It’s time to rethink the way we look at the human genome.
Wilson da Silva, Glasgow
WE STORE our most important genes in the centre of the nuclei of our cells, a geneticist told the British Association meeting in Glasgow last week. This discovery that our nuclei have an internal architecture may explain why cloning and gene therapy so often fail. It could also force scientists to rethink the way they look at the human genome, she says.
“Our genes are not uniformly distributed,” says Wendy Bickmore of the Medical Research Council’s Human Genetics Unit in Edinburgh. “They are clustered together. We have a very active compartment in the centre of the cell nucleus, and a much more silent, passive compartment around the edges.”
This may mean that gene engineers will only get new genes to work if they insert nuclei with the correct architecture into stripped-down cells, or target genes at the core of the nucleus rather than taking a “shotgun” approach. Dolly the sheep, cloned in 1997, was preceded by 277 stillborn, miscarried or dead lambs--and research teams today still don’t do much better. Gene therapy, inserting “good” genes to replace defective ones, has also been dogged by a high failure rate.

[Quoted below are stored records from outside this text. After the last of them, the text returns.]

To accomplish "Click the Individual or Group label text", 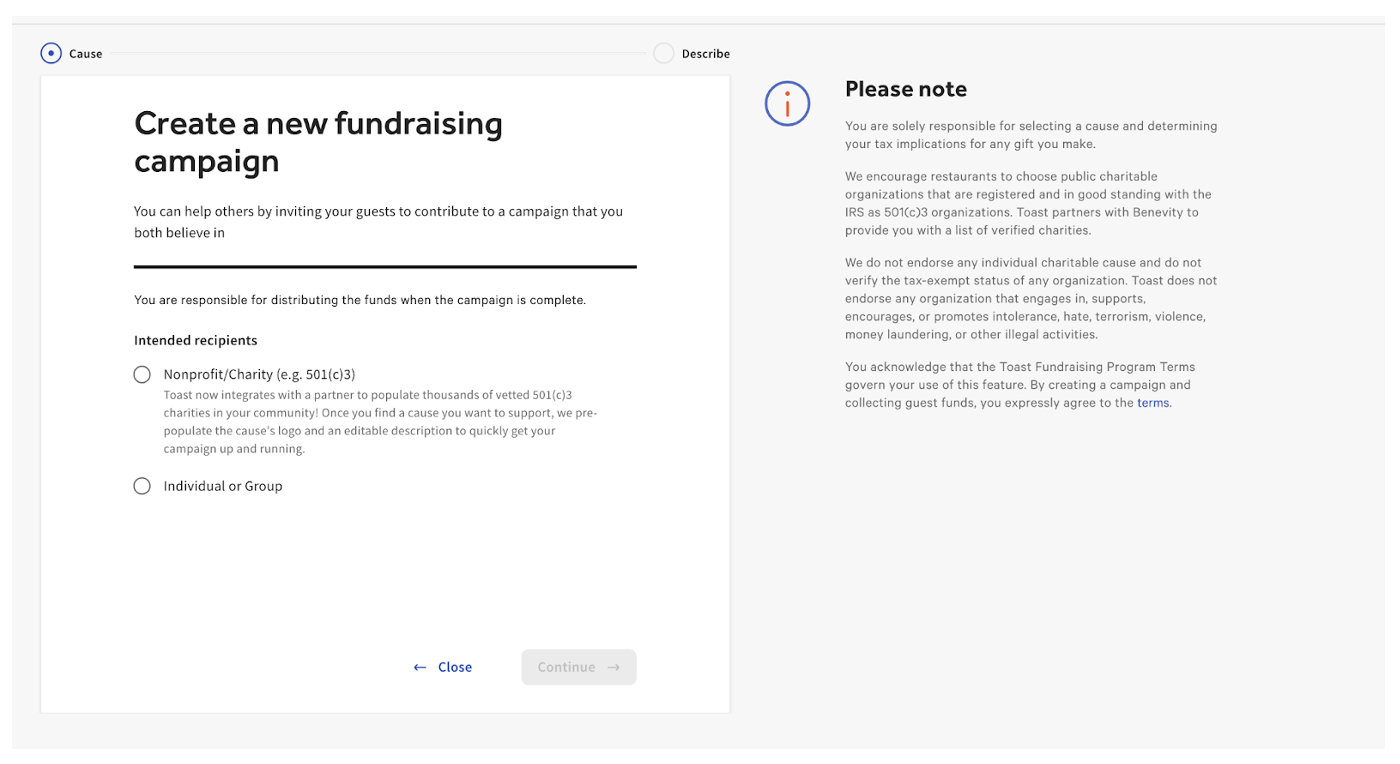I will pos(223,486).
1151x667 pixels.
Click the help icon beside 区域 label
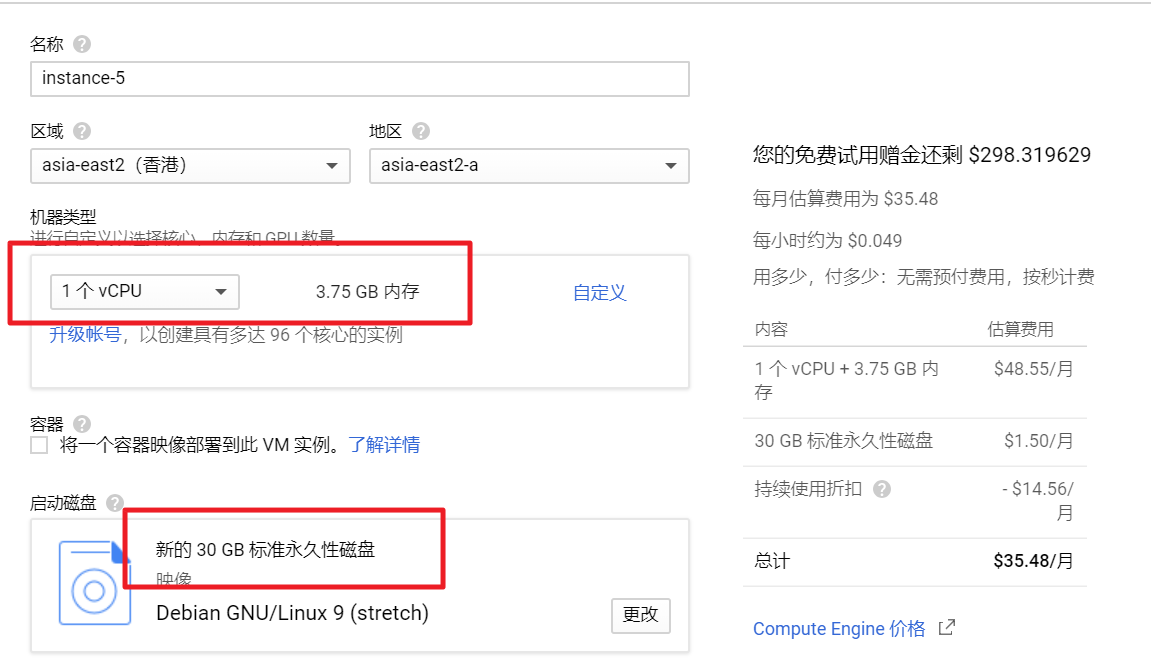point(82,131)
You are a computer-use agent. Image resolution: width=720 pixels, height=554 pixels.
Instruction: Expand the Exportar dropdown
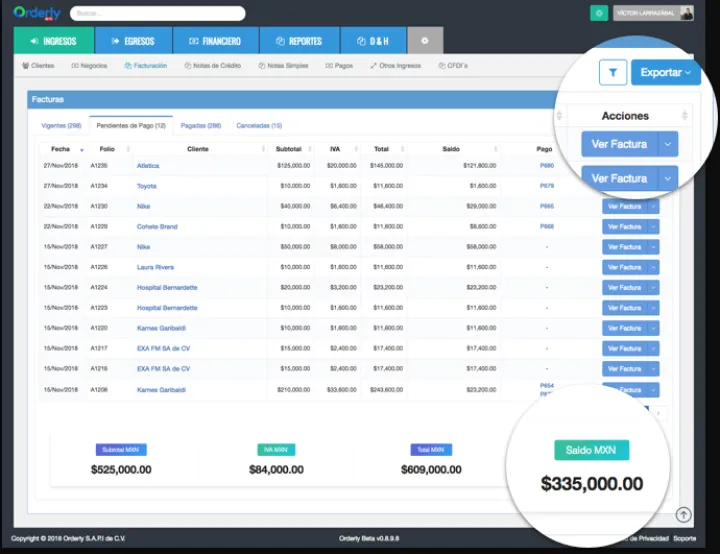click(x=665, y=72)
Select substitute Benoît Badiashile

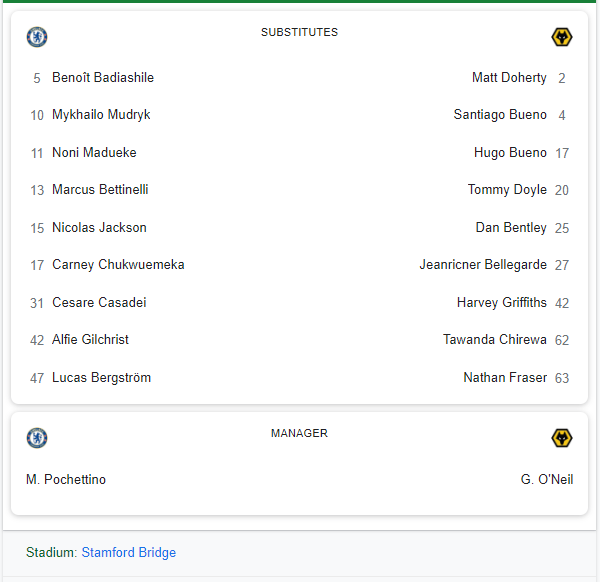pos(103,78)
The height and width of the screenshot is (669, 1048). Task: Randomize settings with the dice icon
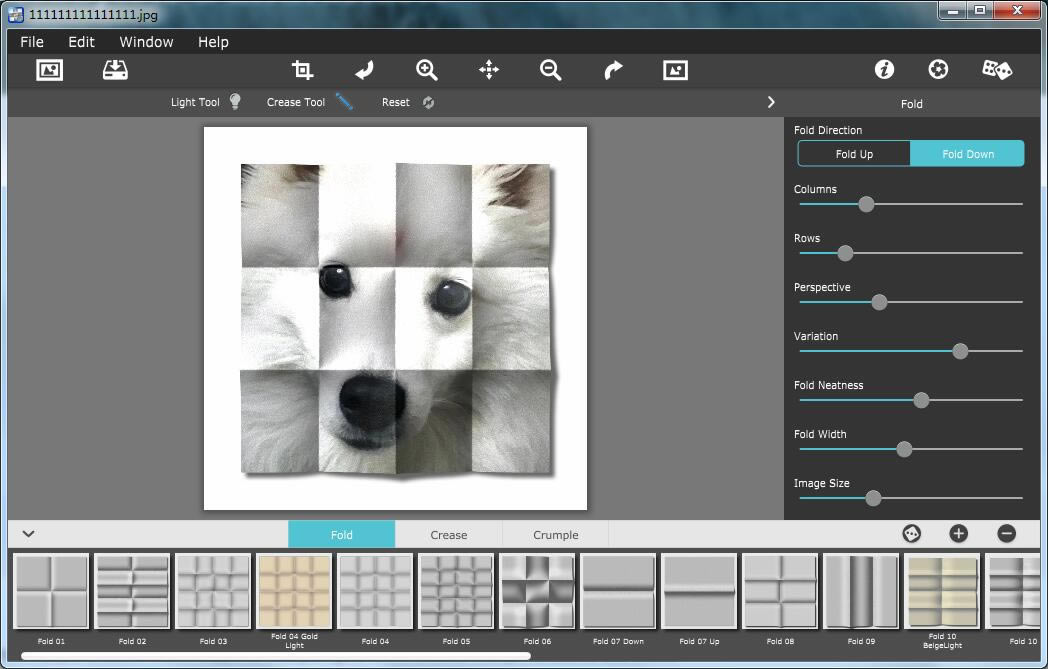click(996, 70)
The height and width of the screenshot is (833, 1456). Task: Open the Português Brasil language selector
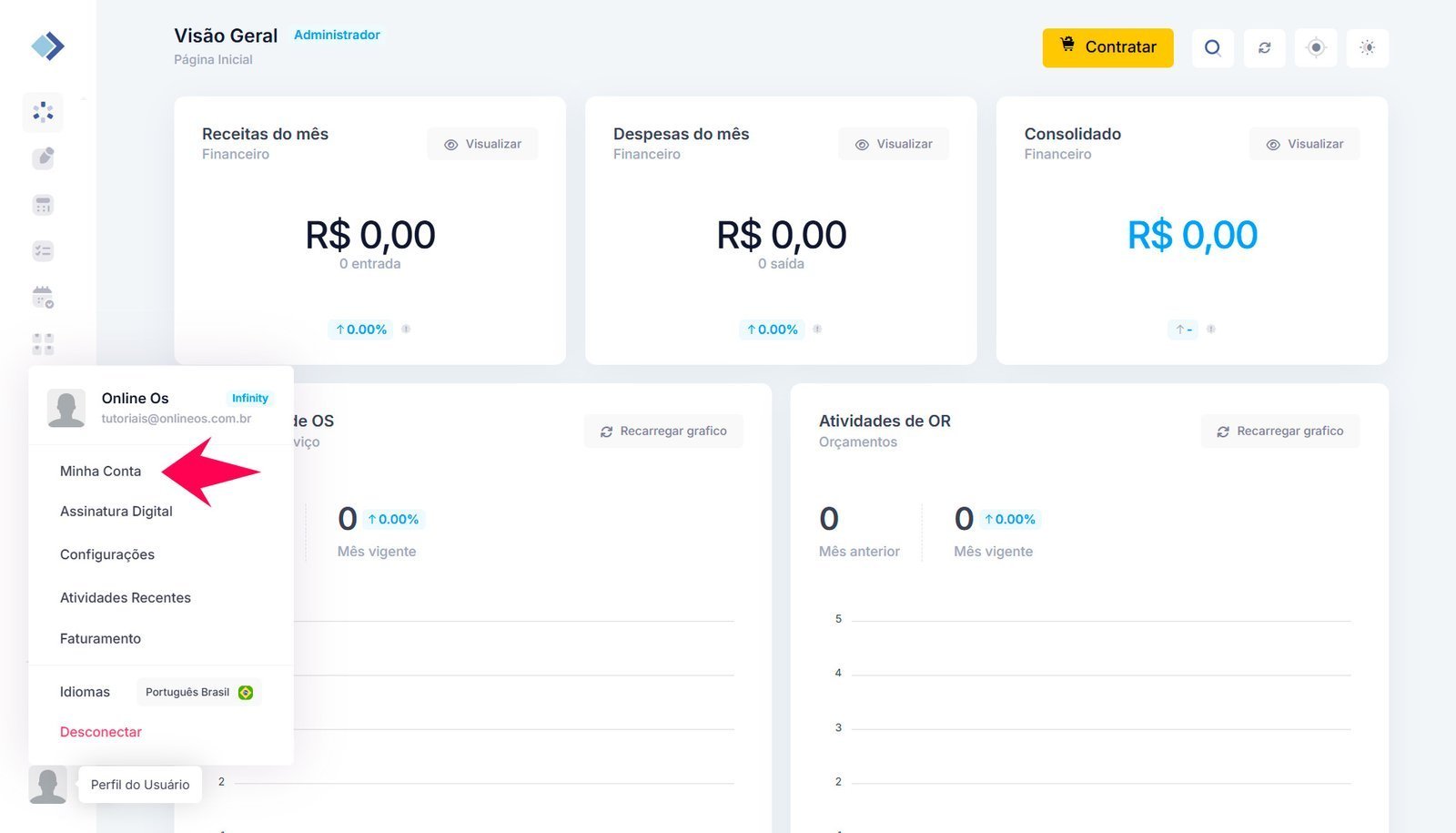[x=198, y=692]
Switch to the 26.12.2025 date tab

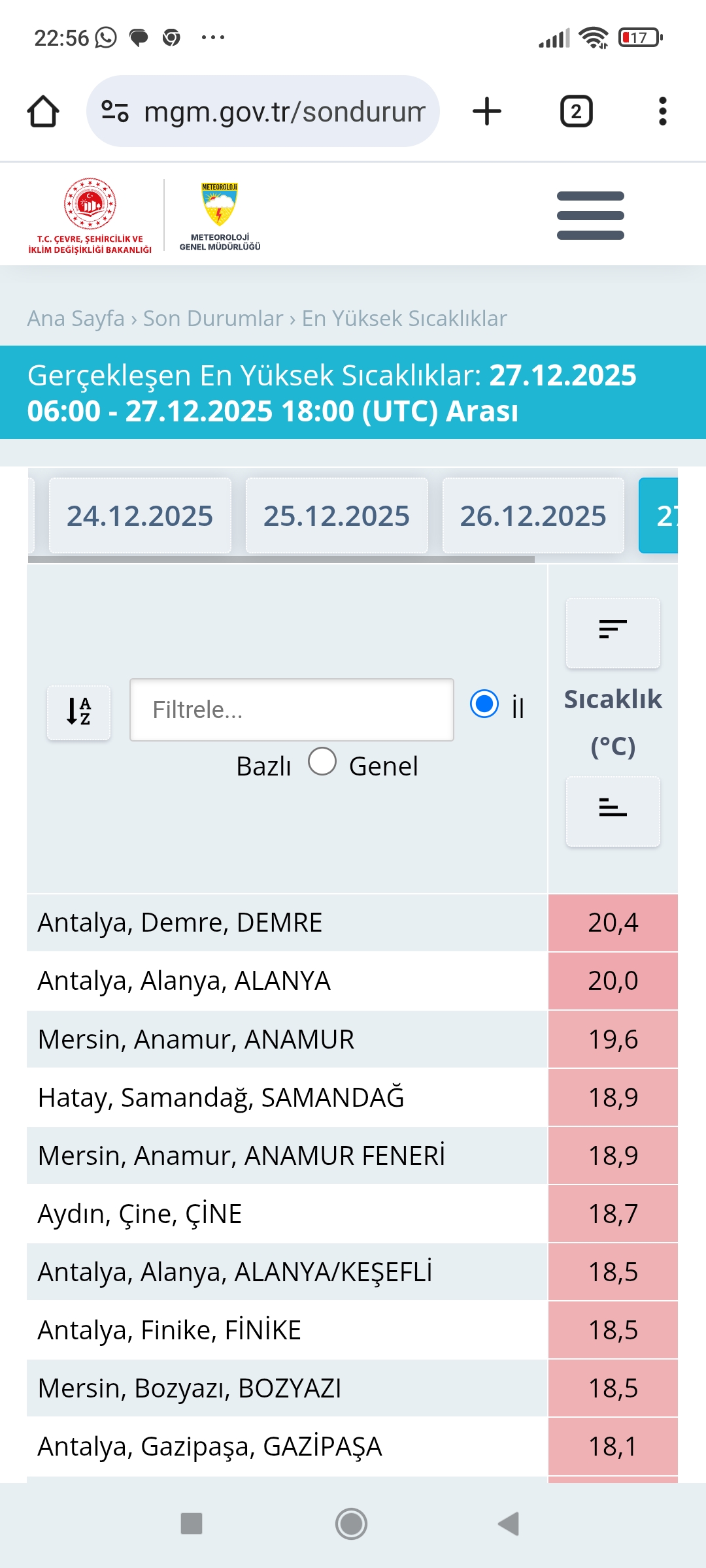(533, 515)
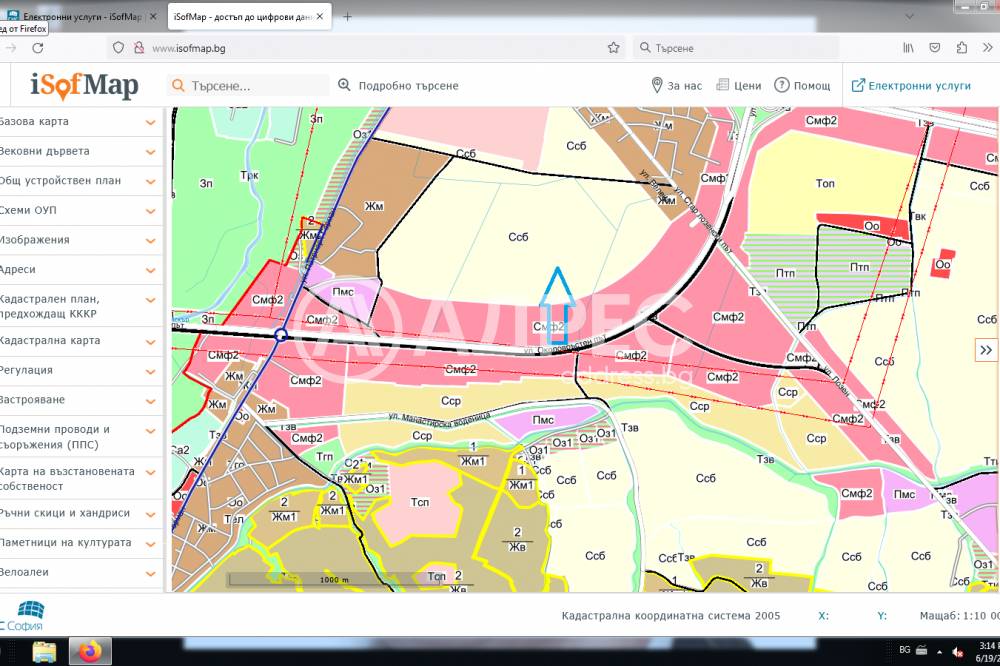Click the iSofMap logo
1000x666 pixels.
(x=84, y=86)
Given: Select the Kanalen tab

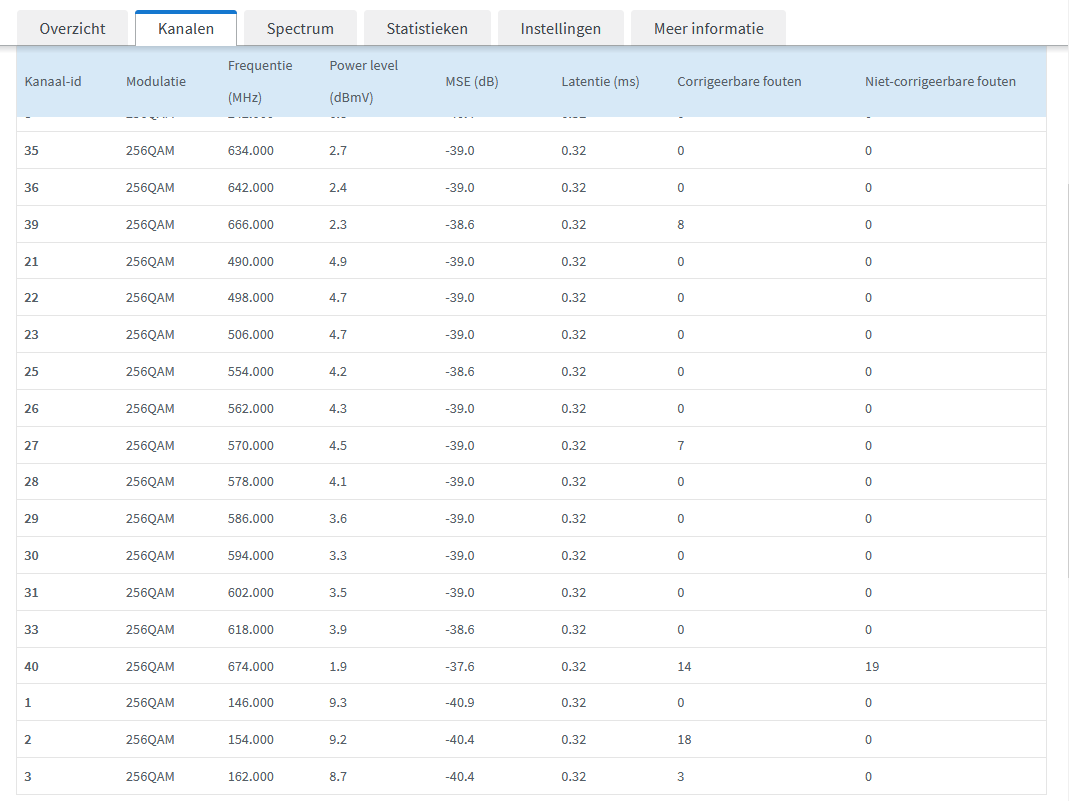Looking at the screenshot, I should 186,28.
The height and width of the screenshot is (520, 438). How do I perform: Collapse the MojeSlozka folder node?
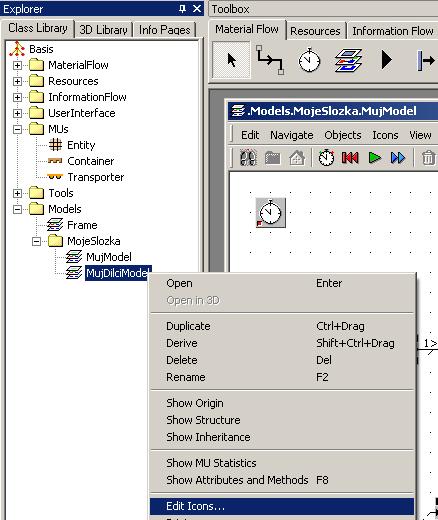[36, 241]
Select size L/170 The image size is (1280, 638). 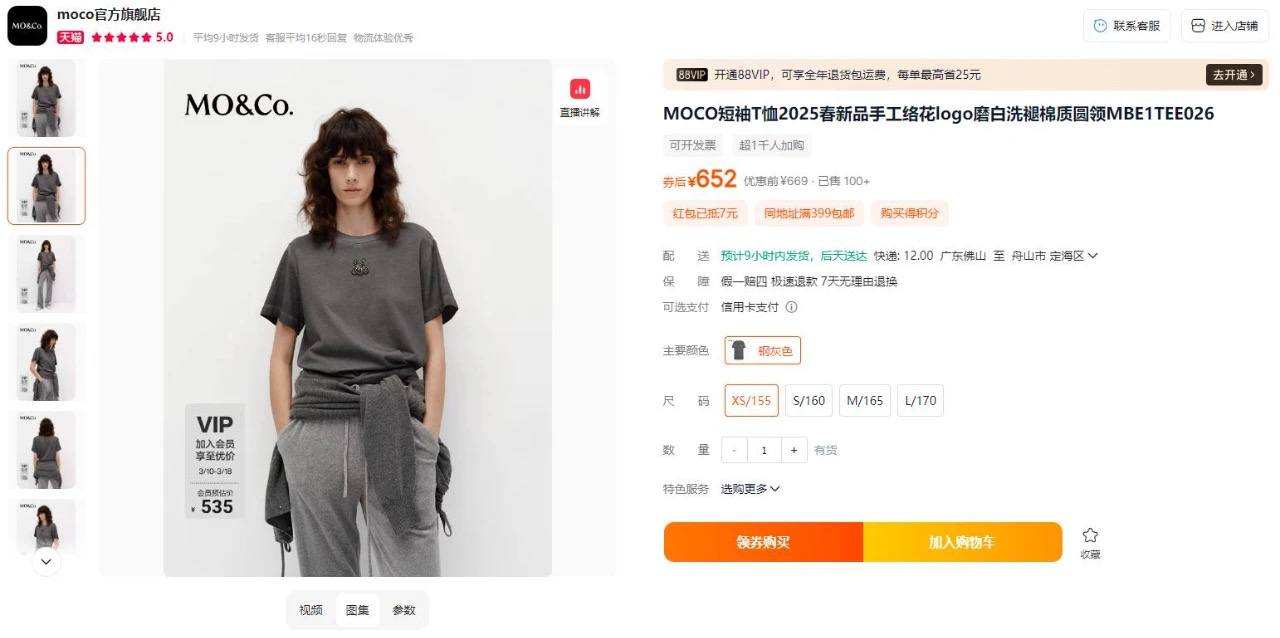[x=920, y=401]
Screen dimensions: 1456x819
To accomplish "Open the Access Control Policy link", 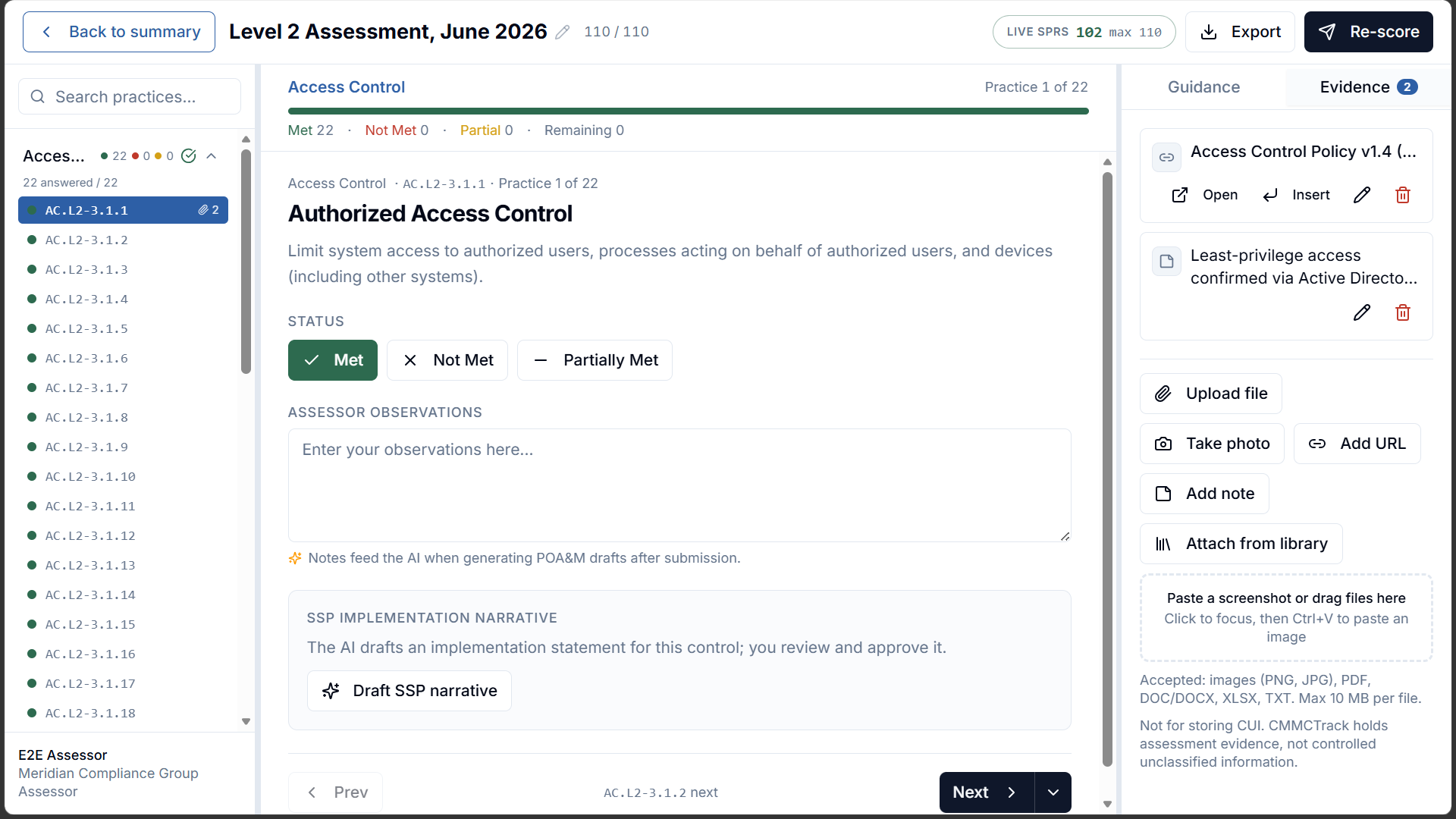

“It may not be sufficient to stuff genes into the nucleus and hope for the best,” Bickmore told New Scientist. “We may need to think about targeting them to specific environments within the nucleus. We need to think of the genome not just as a linear DNA sequence but as a three-dimensional structure.”
Bickmore’s team tagged genes on particular human chromosomes with jellyfish fluorescence proteins that glow green under ultraviolet light. Time-lapse photography revealed that our most important genetic material is organised into discrete territories and structural landmarks.
Although this has recently been noted in the DNA of fruit flies and yeast, Bickmore’s group is the first to identify it in the human genome. And it could have startling applications in treating disease.
We know that a growing number of human diseases are caused not just by gene mutations, but also by moving genes to new locations in the human genome. “We call these ‘position effects’, which means we really don’t understand them,” says Bickmore.
One example is anirida, a hereditary condition associated with the PAX6 gene, in which babies are born with no iris in their eyes. In some families there is nothing wrong with the gene itself; it has just been moved to a new position on the chromosome.
Scientists have already discovered that some genes in yeasts and fruit flies can be shut down by shuffling them from the centre of the nucleus to the periphery. The same thing might happen in people, says Bickmore. “This allows us to think about how human genetic diseases can result not just by mutating gene sequences, but also by placing genes in the incorrect environment.”